It was against this setting that Haag lists the repeated pleas for help, from the Byzantine Emperor and the Patriarch of Jerusalem, among others, which struck a chord, above all, with the Pope in Rome who, more than anyone else, heard eye-witness reports from pilgrims high and low about the mounting chaos in the region, about the wanton violence inflicted on pilgrims, and the wanton destruction inflicted on the Holy Sites themselves.

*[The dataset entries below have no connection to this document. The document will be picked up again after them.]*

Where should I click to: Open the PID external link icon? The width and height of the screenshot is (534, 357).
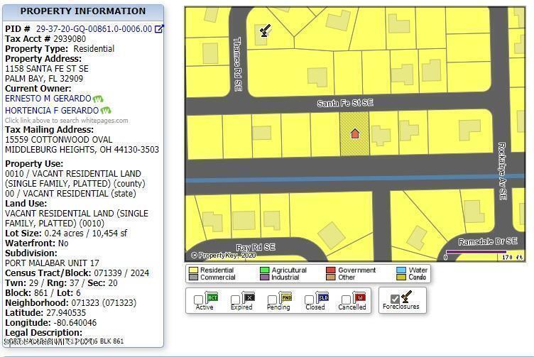pos(159,29)
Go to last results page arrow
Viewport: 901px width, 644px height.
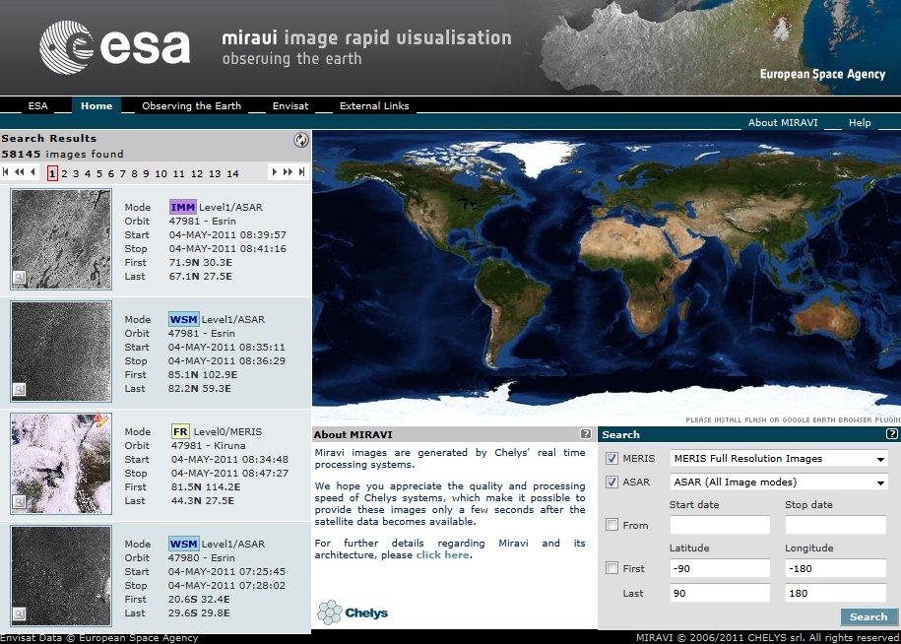click(301, 171)
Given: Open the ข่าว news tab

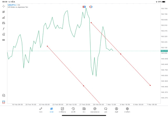Looking at the screenshot, I should pos(84,110).
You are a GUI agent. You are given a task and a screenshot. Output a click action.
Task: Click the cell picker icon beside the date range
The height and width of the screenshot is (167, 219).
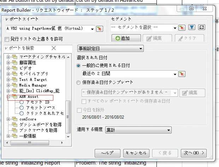point(182,74)
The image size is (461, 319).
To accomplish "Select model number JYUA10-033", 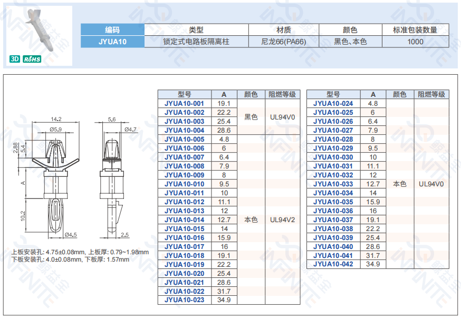I will (x=333, y=184).
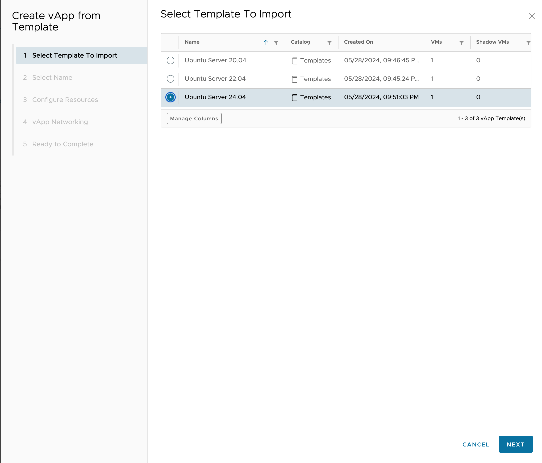The height and width of the screenshot is (463, 542).
Task: Click the Templates catalog icon for Ubuntu 20.04
Action: click(x=294, y=60)
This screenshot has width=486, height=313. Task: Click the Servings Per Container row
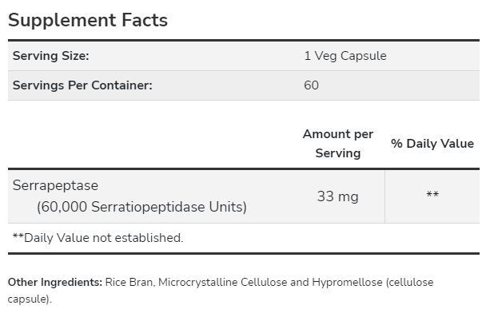click(244, 85)
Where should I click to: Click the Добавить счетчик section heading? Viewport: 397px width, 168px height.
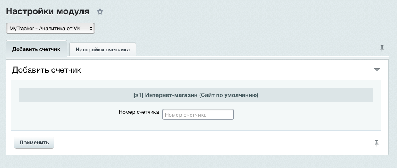(47, 70)
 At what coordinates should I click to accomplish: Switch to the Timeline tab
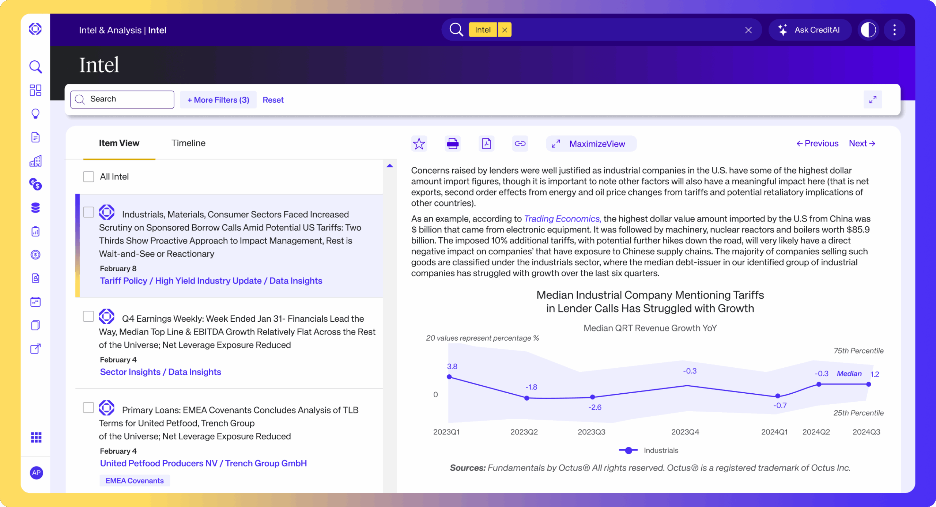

Seen from this perspective, the Crusades are not the unprovoked eruption of a bellicose West. The question is not why the Crusaders came, the question is why they took so long to respond to the pleas for help from their persecuted fellow Christians.

The Reconquista

The other really big idea I took from the book was that the Crusades happened in parallel to the Christian reconquest of Spain. I sort of knew this but Haag’s book really binds the two processes together, explaining how the Templars (the nominal subjects of his book) played as big or maybe a bigger role in the liberation of the Iberian Peninsula from Muslim control as they did in the Holy Land in the early years, anyway).

He points out how Popes and senior church figures called for the Christian knights of North and West Europe to put aside their differences and fight the Muslims in both places. When you look at a map of the Mediterranean Haag’s use of the phrase ‘war on two fronts’, fighting ‘on two fronts’, really makes sense.

The map below, from Wikipedia, clearly shows a) how the Muslims conquered the East, the West and the Southern coast of what had once been the Roman Christian Mediterranean and how, as a result, all the Mediterranean islands Sicily, Sardinia, Crete, Cyprus became battlefields for the centuries-long ‘assault by Islam against a Christian civilisation that had once embraced the whole of the Mediterranean’ (p.93)

If you were a Christian knight it wasn’t just a case of joining a Crusade to the Holy Land (as Haag points out, the term ‘crusade’ wasn’t coined until centuries after the things themselves had ended contemporaries wrote about ‘taking the cross’). It was a question of where you chose to sign up to the global effort to stop and repel the invading Muslims in Spain, in Sicily, in Cyprus or in Egypt or the Holy Land.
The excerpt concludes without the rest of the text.